In 2021, he released his debut album Metamorphosis, features tracks such as "Sige", "Salamat G", and "Di Na Babalik". He released "Manindigan", featuring the musicians Trvmata and Lois.

In 2022, he released a laid-back single titled "GUDDS" to celebrate his birthday. The song which came out on streaming platforms with a music video on February 15, shows Guddhist looking back on his struggles.

In 2023, he released the single "Gudds". Later singles include "Sana Lahat Gumaan" and "Aningan", featuring Loir. He also collaborated with Loir on "Umaga" and with KJah and Ron Henley on "Tahan Na". He is signed to Believe Music.

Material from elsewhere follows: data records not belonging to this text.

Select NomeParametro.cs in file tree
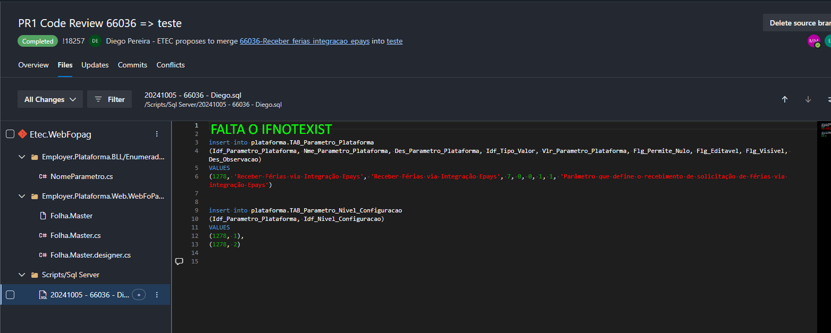Viewport: 831px width, 333px height. pos(81,177)
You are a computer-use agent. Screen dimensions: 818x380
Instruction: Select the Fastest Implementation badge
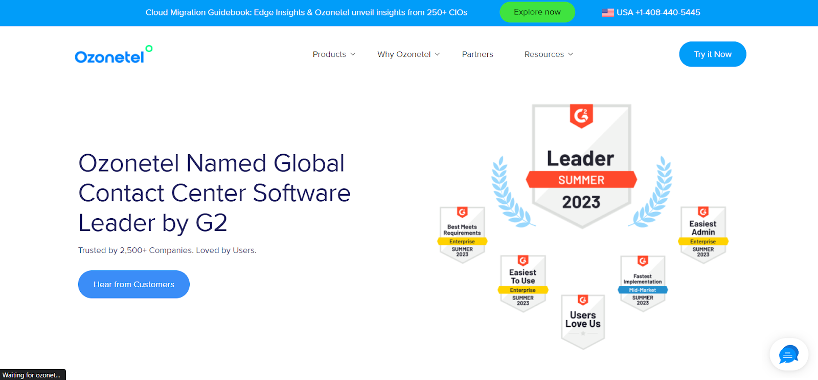click(x=643, y=283)
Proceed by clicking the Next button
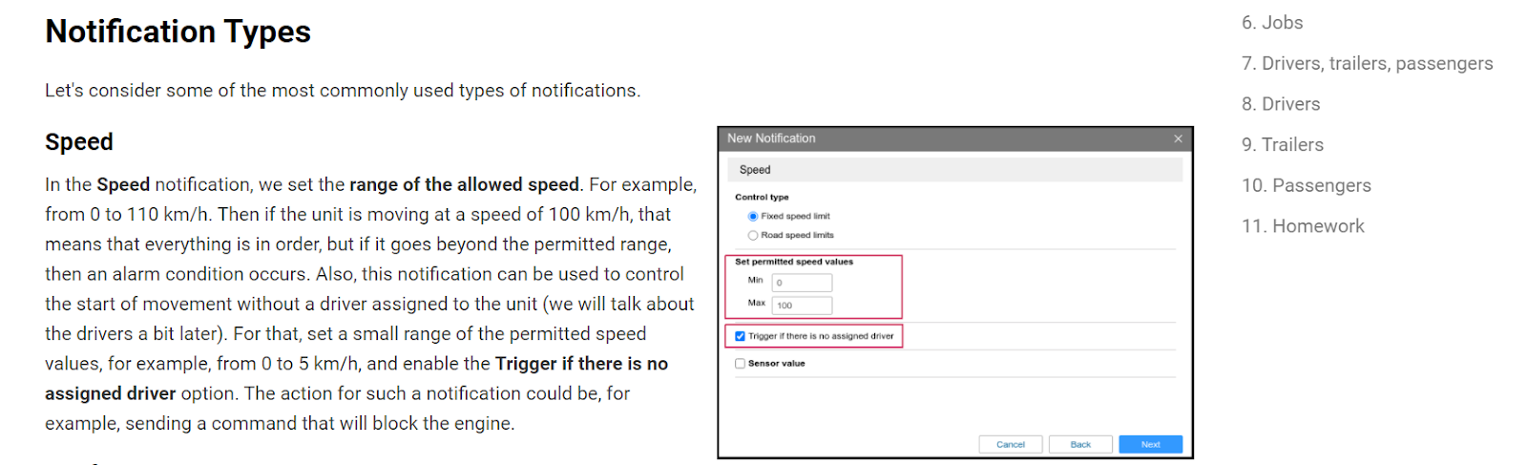 [x=1150, y=444]
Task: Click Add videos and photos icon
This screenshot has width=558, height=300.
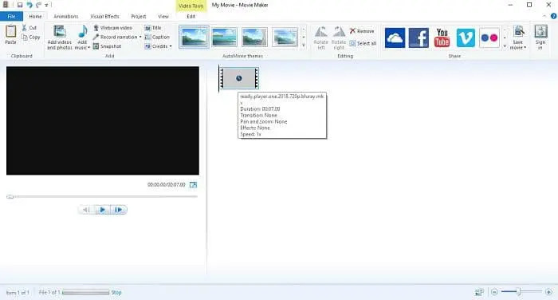Action: point(60,31)
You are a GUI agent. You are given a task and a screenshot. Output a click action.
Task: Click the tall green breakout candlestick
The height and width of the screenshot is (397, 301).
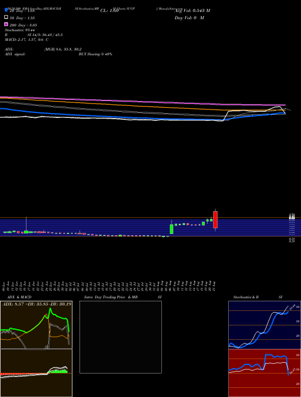(x=172, y=229)
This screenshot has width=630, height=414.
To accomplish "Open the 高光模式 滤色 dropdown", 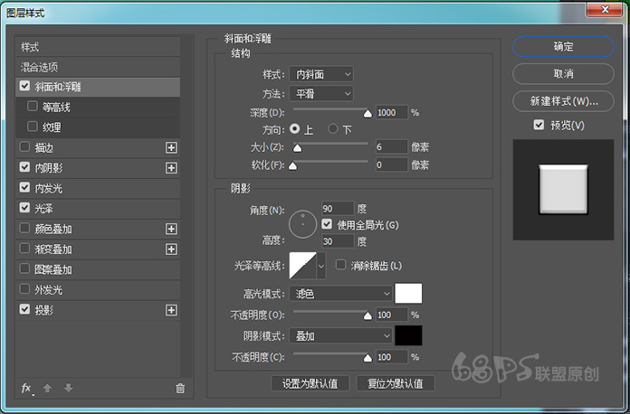I will 340,294.

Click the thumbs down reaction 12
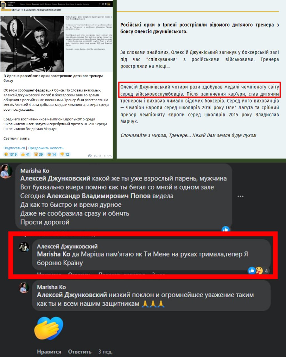tap(65, 154)
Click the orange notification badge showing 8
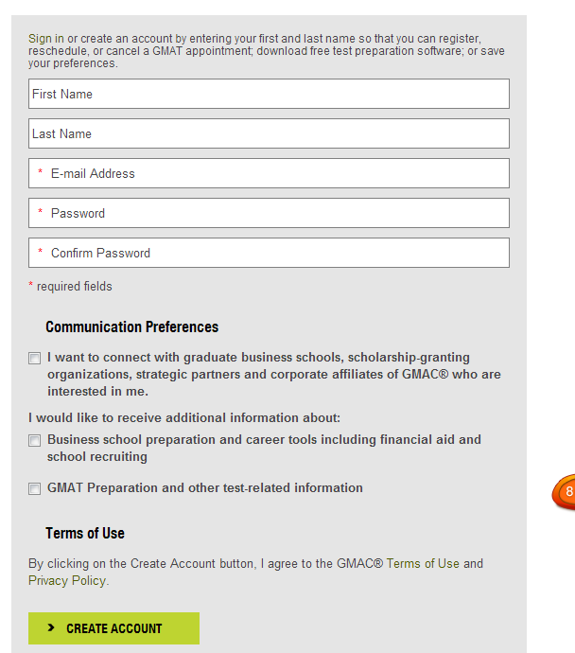The image size is (575, 653). (x=566, y=492)
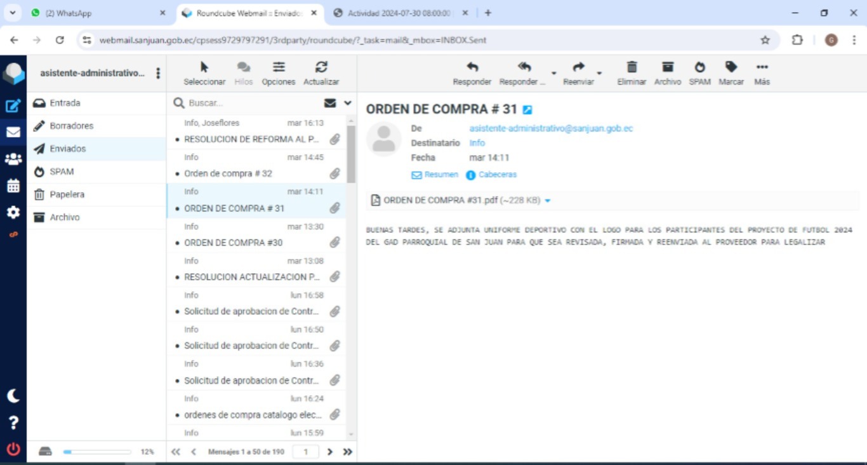
Task: Click the storage quota usage bar
Action: click(96, 452)
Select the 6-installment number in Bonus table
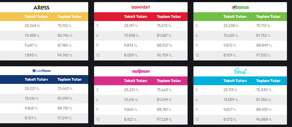The width and height of the screenshot is (292, 127). (197, 36)
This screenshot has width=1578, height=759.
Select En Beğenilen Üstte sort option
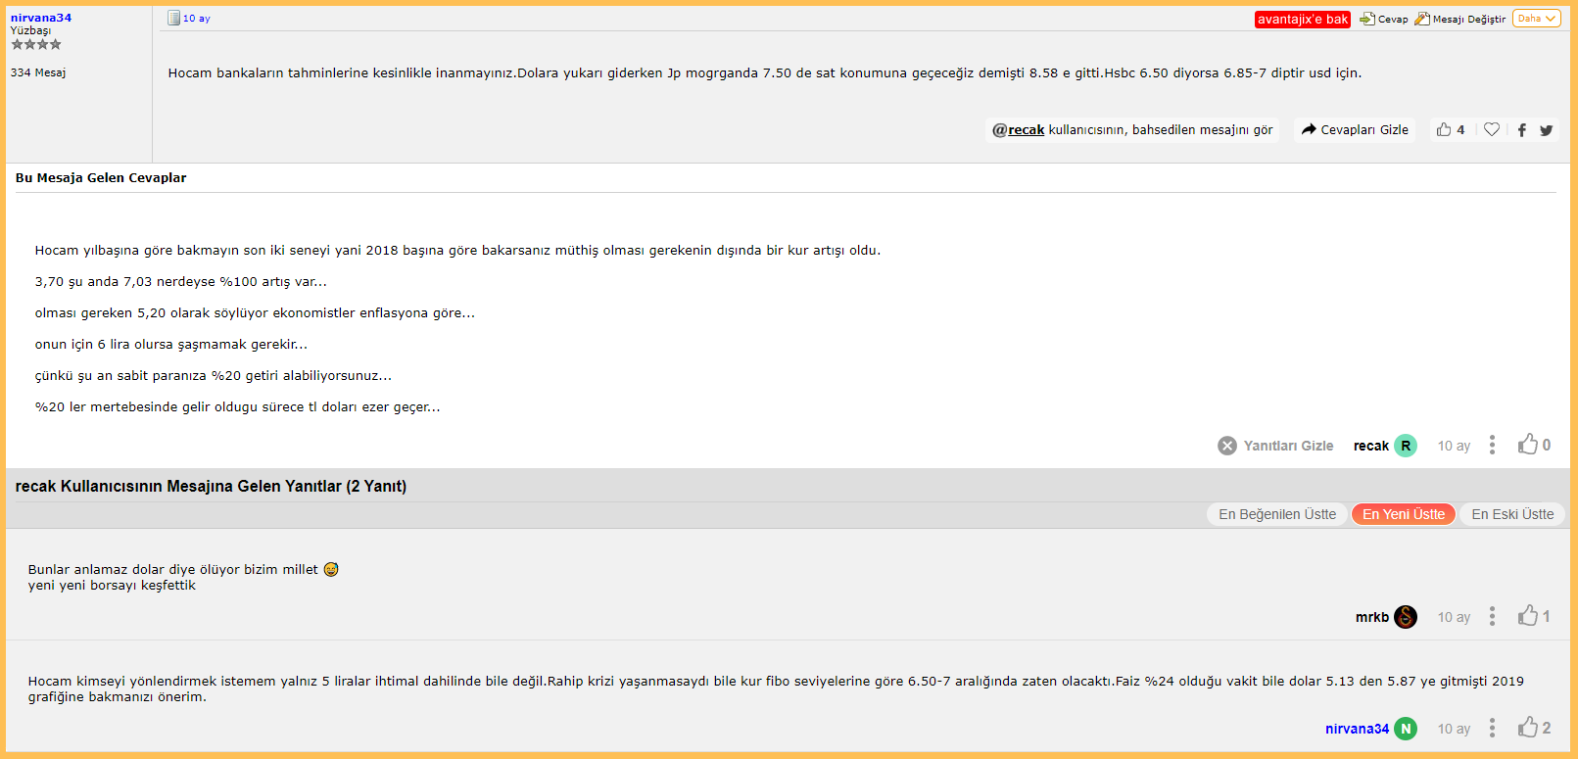pos(1277,514)
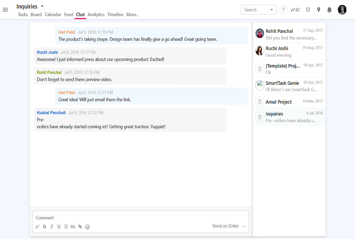Open the Rohit Panchal conversation
The image size is (355, 239).
tap(289, 34)
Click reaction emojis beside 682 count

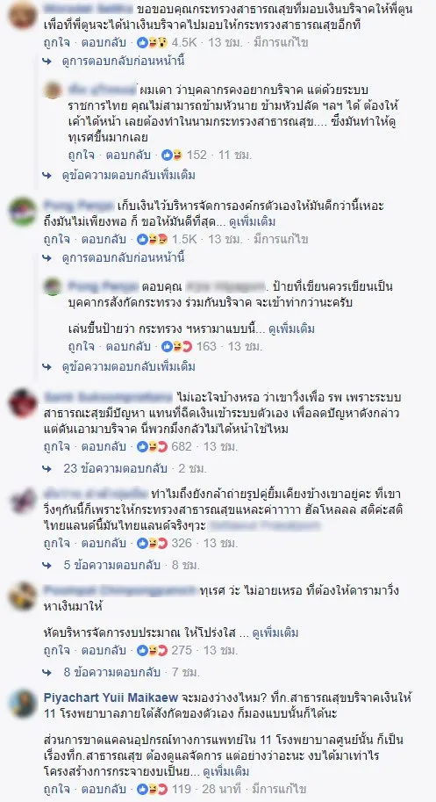click(152, 446)
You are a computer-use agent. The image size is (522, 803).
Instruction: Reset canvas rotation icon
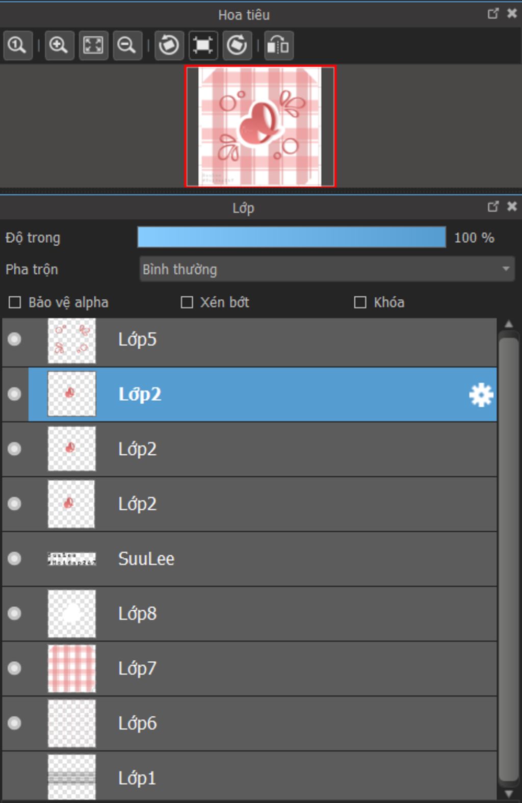(203, 45)
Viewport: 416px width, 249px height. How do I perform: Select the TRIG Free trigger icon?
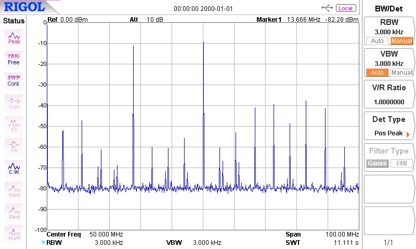[x=14, y=59]
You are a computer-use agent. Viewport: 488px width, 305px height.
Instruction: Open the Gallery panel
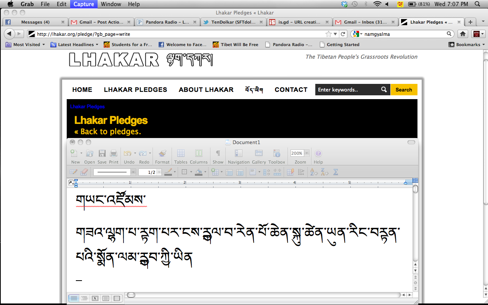point(259,154)
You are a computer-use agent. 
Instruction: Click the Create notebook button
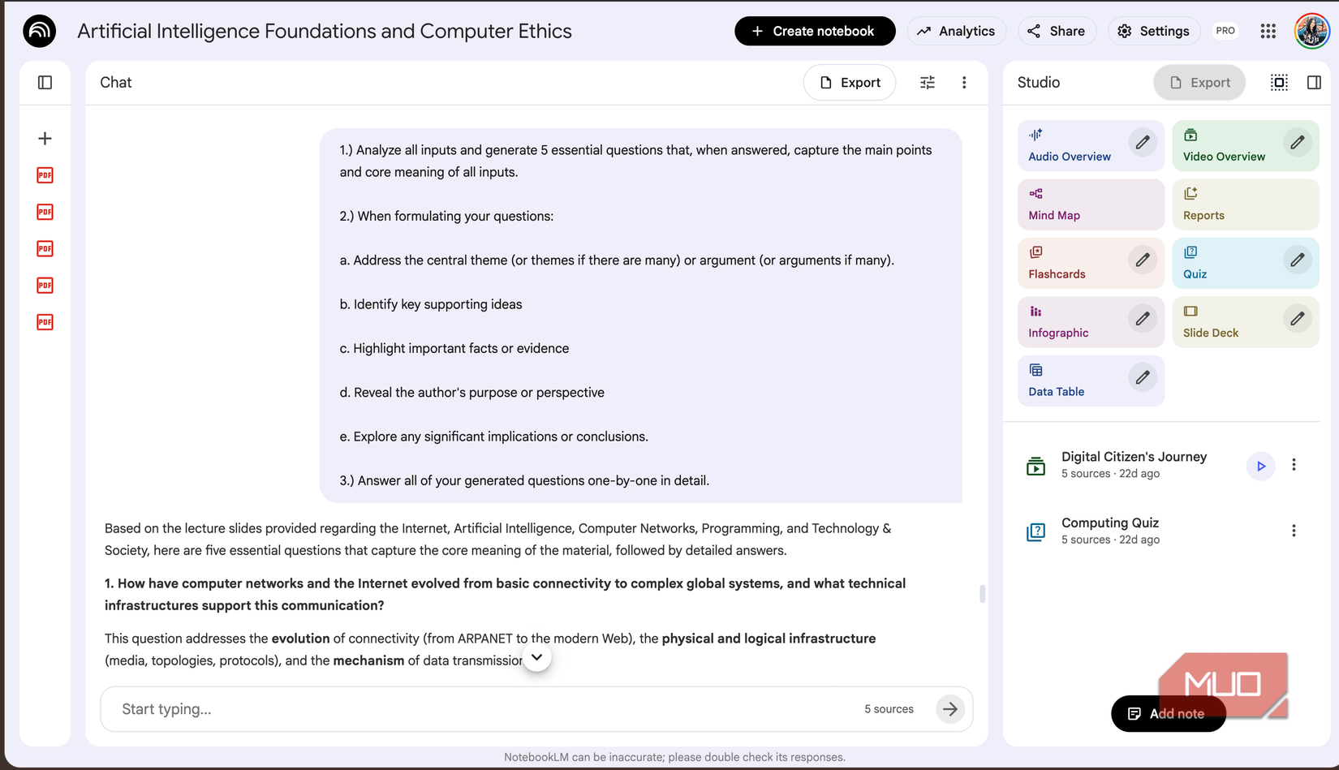[814, 31]
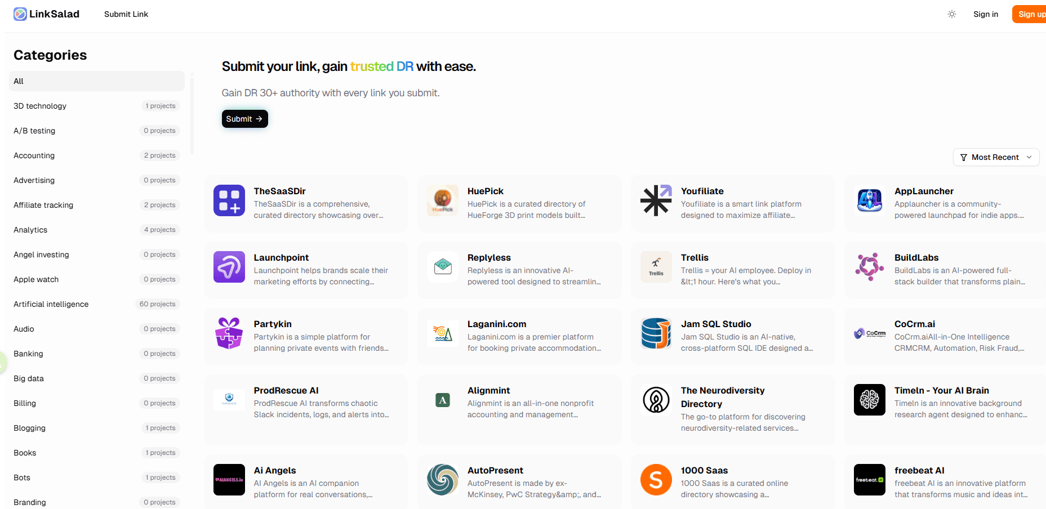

In 2024, he released several singles including "Kalangitan", "Plano", "S.O.S. (Some Old Story)", "Parang Panaginip", and "Banal Na Tao".

==Artistry==
Guddhist describes his style as conscious rap, and chose the stage name "Guddhist" to reflect his focus on kindness and positivity, drawing inspiration from Buddhist practices like meditation, yoga, and vegetarianism. His songs focus on gratitude and redemption. Guddhist has said that he is inspired to collaborate with Gloc‑9.

==Other ventures==
Guddhist runs the streetwear brand Gudds and works as a dog breeder.

==Discography==
===Studio albums===
- Metamorphosis (2021)

===EPs===
- Blueprint (2023)

===Singles===
- Sige (2021)
- Di Na Babalik (2021)
- Manindigan (featuring Trvmata & Lois) (2021)
- Gudds (2023)
- Sana Lahat Gumaan (2023)
- Aningan (featuring Loir) (2023)
- Tahan Na (with KJah & Ron Henley) (2023)
- Kalangitan (2024)
- Plano (2024)
- S.O.S. (Some Old Story) (2024)
- Parang Panaginip (2024)
- Banal Na Tao (2024)

===As featured artist===
- Umaga (with Loir) (2023)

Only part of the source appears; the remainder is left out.